* [WHAT YOU WILL DO]:
Set out each line from the following listing that includes the word "icon".
*** Block opens ***
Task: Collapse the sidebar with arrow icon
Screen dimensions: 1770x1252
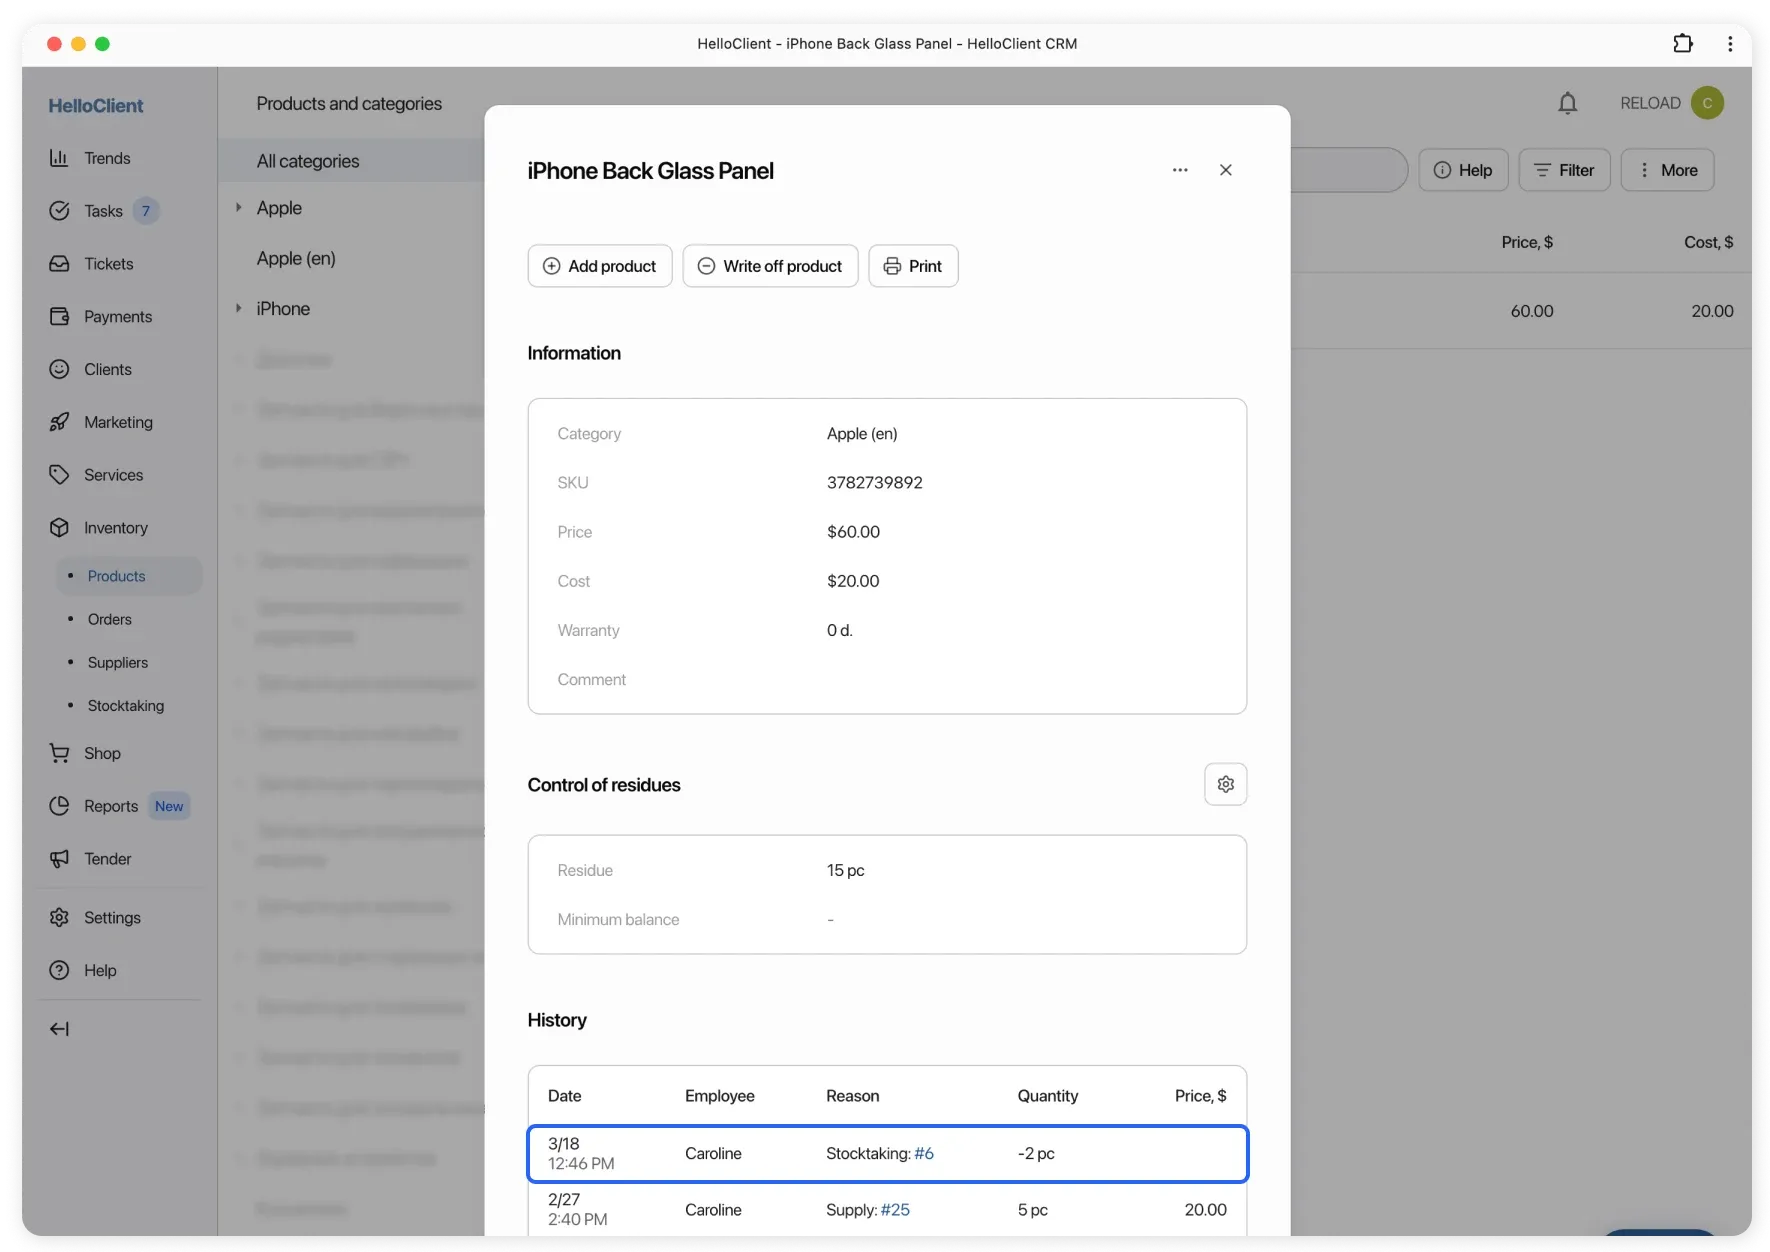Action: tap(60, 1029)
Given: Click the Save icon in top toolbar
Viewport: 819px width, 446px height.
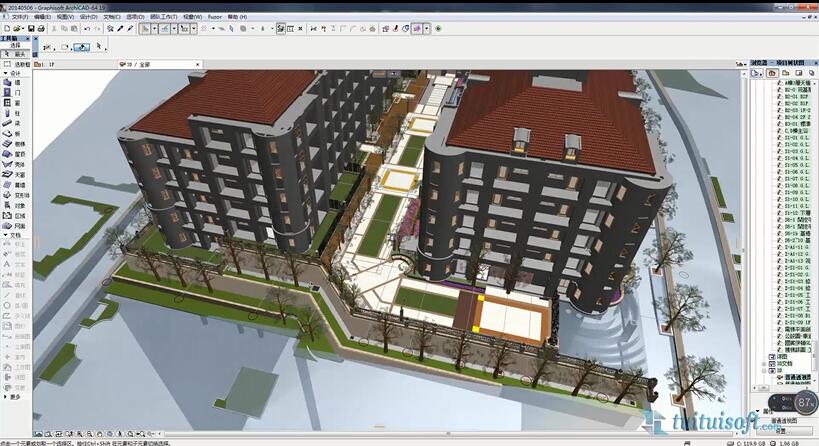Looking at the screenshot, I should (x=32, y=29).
*** Block closes ***
* [RESPONSE AREA]:
Task: Collapse the sidebar with arrow icon
Given: Click the Save icon in top toolbar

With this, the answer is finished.